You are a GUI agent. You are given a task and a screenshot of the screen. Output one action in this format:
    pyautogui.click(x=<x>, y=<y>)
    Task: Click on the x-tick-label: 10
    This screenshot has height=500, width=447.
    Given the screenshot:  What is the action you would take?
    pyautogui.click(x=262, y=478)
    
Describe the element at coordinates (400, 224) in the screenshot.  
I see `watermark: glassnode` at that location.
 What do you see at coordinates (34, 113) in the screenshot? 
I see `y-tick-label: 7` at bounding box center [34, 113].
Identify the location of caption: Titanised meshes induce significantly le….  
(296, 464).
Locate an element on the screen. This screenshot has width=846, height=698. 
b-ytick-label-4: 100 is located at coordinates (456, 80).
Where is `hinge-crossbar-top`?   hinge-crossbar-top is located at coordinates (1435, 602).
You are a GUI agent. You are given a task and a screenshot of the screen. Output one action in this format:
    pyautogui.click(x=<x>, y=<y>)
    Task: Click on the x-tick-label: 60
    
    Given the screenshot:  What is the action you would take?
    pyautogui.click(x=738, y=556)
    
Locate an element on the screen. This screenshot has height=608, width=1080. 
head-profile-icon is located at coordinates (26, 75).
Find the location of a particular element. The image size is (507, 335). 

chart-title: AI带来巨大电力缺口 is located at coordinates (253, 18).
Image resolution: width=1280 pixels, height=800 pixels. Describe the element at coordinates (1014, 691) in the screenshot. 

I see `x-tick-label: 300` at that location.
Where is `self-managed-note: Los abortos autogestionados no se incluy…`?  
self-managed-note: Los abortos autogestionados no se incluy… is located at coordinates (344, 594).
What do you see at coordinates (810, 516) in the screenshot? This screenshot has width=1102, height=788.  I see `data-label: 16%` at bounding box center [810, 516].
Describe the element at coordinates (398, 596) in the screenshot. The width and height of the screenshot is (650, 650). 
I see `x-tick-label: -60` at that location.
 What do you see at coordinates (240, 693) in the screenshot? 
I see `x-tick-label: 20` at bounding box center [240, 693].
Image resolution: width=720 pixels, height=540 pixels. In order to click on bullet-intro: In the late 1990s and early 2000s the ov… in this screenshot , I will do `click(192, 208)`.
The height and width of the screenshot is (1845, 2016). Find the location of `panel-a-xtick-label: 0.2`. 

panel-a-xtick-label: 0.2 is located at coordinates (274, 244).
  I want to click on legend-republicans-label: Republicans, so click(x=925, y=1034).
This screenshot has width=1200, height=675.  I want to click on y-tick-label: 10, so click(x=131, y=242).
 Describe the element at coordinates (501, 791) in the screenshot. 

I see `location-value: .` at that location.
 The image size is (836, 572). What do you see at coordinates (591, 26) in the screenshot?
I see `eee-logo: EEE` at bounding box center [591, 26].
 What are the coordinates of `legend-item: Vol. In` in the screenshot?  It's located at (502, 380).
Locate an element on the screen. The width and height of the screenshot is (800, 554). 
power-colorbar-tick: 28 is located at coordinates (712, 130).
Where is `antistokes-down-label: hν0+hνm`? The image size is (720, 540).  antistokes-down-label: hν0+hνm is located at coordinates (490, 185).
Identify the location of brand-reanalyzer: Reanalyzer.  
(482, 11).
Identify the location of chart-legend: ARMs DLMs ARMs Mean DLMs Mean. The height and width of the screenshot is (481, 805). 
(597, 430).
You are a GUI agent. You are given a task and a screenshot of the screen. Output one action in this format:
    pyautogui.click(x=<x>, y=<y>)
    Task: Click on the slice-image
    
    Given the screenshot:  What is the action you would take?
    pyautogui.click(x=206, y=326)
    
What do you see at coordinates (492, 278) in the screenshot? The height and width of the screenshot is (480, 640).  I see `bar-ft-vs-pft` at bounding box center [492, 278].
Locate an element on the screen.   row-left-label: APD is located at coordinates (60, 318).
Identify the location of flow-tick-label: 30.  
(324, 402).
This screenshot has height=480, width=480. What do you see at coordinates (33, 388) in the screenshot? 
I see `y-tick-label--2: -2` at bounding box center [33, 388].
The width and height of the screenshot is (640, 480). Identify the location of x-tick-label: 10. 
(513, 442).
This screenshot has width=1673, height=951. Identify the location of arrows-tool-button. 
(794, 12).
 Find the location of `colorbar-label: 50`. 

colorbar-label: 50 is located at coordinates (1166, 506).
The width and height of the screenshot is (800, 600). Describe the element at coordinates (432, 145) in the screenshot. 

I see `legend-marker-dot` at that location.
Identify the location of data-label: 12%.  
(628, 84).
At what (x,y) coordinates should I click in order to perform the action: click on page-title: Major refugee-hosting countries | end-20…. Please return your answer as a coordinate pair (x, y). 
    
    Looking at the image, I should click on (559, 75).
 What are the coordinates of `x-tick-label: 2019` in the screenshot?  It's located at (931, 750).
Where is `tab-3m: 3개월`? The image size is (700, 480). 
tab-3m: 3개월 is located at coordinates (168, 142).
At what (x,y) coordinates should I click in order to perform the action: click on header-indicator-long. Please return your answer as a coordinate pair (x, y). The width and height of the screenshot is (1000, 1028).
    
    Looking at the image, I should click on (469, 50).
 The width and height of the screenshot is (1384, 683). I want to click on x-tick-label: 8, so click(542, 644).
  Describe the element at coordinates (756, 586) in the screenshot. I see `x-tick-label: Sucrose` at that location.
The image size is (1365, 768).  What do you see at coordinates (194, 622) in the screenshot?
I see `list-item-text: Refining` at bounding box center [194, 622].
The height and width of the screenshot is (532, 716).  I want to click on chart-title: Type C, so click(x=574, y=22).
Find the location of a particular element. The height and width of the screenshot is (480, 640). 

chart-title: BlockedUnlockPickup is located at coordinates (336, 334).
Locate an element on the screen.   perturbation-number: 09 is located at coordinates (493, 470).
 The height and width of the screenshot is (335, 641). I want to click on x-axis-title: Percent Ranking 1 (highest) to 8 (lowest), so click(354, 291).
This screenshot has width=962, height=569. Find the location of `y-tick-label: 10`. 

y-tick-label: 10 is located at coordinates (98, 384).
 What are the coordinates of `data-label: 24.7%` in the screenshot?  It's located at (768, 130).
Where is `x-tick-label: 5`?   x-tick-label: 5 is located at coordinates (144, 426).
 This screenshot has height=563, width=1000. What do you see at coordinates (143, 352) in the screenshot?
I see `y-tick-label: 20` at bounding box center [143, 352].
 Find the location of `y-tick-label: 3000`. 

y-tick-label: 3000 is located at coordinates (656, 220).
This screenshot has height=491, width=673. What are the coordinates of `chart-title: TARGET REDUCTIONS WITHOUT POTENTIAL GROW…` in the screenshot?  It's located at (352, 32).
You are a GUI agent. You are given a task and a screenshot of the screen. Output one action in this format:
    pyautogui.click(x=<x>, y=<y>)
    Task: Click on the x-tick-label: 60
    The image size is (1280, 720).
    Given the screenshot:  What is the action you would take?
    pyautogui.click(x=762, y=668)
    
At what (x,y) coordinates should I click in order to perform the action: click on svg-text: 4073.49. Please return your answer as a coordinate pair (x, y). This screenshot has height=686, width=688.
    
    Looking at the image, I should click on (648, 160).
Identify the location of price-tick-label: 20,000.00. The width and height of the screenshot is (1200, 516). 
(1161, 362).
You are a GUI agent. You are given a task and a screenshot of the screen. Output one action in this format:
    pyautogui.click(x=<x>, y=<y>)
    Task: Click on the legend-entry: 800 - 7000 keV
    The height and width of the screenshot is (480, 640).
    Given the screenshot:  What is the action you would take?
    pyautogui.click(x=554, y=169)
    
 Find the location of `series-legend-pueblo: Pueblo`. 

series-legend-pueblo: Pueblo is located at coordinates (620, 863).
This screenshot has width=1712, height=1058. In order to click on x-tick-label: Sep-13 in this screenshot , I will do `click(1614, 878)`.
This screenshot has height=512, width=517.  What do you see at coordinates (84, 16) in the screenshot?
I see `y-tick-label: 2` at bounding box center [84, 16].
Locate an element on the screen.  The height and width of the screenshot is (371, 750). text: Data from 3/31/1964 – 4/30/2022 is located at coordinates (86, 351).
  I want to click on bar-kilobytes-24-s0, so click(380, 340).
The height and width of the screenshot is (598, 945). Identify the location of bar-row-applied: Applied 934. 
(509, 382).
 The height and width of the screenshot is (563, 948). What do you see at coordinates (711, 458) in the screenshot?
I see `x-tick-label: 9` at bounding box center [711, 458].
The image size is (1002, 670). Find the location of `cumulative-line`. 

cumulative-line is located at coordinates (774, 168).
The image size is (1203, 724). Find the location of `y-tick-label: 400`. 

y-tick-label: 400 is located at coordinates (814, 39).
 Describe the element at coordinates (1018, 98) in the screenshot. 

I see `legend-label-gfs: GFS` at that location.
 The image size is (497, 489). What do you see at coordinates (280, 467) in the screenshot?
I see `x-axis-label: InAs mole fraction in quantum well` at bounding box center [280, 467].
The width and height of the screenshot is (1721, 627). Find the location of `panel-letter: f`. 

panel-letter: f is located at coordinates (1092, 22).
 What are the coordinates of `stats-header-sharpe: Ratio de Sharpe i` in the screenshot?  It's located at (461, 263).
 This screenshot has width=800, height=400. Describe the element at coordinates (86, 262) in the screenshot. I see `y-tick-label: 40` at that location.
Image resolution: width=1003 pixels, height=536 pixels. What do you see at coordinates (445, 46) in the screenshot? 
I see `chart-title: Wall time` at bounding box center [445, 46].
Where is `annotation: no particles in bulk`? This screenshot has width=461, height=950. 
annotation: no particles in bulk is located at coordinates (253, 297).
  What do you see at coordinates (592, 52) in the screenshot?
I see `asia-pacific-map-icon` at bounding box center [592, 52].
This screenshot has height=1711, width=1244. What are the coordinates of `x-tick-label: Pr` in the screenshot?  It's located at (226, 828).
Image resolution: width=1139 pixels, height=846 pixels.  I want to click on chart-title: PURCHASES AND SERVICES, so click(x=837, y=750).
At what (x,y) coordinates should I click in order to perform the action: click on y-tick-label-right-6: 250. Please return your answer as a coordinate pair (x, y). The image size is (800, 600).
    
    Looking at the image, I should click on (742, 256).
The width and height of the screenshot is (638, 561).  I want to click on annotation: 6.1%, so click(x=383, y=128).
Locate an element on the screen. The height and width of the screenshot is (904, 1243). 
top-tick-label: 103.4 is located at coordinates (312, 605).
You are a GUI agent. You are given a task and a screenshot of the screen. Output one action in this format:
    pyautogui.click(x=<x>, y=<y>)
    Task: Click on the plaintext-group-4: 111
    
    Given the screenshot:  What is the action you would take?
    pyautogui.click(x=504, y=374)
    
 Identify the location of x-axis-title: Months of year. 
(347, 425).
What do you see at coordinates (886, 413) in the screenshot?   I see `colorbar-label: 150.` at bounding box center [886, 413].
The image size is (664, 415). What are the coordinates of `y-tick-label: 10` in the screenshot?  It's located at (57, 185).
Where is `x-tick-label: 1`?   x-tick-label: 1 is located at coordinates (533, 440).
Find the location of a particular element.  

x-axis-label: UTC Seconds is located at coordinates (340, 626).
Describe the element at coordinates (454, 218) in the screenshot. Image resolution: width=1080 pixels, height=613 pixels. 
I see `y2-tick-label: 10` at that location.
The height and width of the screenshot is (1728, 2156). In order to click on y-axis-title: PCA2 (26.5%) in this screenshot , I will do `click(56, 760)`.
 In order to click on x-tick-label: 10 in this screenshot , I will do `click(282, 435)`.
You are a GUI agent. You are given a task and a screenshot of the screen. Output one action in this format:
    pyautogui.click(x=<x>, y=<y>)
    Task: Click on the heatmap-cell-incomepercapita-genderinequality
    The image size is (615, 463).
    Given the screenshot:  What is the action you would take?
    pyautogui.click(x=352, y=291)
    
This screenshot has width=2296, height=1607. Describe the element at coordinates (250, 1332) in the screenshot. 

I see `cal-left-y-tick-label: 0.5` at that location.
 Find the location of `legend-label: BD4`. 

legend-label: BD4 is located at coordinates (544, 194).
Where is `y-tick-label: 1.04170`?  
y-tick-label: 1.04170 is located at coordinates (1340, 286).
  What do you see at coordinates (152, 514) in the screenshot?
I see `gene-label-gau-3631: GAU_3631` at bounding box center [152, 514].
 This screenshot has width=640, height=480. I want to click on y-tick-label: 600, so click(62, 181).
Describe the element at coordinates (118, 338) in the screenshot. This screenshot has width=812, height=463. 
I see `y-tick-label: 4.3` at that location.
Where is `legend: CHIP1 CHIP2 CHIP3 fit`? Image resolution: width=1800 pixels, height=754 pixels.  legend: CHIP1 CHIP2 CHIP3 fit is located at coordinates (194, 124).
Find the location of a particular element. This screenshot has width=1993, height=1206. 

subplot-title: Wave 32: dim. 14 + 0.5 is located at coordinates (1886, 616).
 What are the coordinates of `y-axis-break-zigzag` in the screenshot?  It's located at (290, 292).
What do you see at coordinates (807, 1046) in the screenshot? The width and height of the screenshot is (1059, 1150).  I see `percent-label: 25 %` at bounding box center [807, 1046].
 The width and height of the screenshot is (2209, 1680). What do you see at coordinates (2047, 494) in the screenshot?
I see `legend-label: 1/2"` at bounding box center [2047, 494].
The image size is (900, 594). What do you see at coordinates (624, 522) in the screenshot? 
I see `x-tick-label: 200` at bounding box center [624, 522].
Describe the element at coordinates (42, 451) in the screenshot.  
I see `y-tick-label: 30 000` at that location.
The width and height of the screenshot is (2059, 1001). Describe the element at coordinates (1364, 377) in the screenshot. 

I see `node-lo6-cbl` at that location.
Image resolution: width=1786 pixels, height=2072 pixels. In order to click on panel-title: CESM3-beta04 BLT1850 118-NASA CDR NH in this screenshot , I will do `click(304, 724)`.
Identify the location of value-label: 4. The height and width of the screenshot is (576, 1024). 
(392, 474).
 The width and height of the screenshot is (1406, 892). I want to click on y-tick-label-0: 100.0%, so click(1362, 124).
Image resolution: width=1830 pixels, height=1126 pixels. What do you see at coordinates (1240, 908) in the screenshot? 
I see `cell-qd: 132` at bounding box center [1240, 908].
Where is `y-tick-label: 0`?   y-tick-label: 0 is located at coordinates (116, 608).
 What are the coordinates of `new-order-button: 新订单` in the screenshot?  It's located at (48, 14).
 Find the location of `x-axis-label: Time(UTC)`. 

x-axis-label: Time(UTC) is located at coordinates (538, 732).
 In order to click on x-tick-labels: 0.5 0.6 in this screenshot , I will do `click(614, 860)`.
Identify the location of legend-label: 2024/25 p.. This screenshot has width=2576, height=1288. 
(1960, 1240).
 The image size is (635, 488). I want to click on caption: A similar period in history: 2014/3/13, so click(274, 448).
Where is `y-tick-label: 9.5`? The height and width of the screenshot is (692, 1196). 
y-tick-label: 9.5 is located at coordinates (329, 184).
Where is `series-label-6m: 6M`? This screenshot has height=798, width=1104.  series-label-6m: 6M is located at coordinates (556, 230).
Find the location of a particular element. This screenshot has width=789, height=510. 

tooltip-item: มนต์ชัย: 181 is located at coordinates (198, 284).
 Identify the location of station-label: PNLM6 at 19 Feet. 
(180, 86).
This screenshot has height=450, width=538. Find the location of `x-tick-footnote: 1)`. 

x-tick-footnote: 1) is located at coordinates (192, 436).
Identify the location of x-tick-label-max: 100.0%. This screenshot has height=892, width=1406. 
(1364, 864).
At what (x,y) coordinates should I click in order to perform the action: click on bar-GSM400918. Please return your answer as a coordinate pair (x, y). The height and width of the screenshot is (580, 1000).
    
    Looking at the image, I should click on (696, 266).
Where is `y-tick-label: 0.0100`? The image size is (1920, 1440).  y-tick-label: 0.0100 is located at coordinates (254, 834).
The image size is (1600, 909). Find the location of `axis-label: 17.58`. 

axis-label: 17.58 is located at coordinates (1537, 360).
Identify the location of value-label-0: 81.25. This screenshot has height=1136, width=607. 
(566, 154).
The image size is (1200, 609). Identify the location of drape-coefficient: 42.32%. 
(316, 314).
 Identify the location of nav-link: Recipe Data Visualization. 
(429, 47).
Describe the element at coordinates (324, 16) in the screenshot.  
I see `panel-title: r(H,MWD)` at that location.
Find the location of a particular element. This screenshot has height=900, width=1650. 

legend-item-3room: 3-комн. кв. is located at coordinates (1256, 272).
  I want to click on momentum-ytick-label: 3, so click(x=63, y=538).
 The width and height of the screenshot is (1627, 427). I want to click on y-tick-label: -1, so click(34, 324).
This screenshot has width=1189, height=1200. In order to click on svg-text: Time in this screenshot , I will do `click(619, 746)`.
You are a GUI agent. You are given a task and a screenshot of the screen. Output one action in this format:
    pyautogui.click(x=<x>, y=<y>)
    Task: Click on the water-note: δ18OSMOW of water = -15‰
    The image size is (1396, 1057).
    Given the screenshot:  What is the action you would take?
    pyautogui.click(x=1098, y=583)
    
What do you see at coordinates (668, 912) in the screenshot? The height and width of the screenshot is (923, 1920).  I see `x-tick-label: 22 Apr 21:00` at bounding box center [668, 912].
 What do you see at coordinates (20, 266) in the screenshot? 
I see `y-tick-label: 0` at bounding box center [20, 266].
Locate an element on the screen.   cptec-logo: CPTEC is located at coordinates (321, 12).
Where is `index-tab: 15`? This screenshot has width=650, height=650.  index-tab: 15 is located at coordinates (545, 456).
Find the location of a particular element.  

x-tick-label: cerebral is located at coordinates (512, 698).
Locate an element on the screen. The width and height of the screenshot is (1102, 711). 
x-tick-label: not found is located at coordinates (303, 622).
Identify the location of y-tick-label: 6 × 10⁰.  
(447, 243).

◇ ◇ ◇ ◇ ◇

:: EXERCISE DETAILS ::
Rewrite everything from the line containing "The image size is (1600, 909)." down to the line containing "(566, 154).", swapping "location" for "position" and leaving the rest as it is.

:: SOLUTION TO THIS TASK ::
The image size is (1600, 909). Find the position of `axis-label: 17.58`. 

axis-label: 17.58 is located at coordinates (1537, 360).
Identify the position of value-label-0: 81.25. This screenshot has height=1136, width=607. 
(566, 154).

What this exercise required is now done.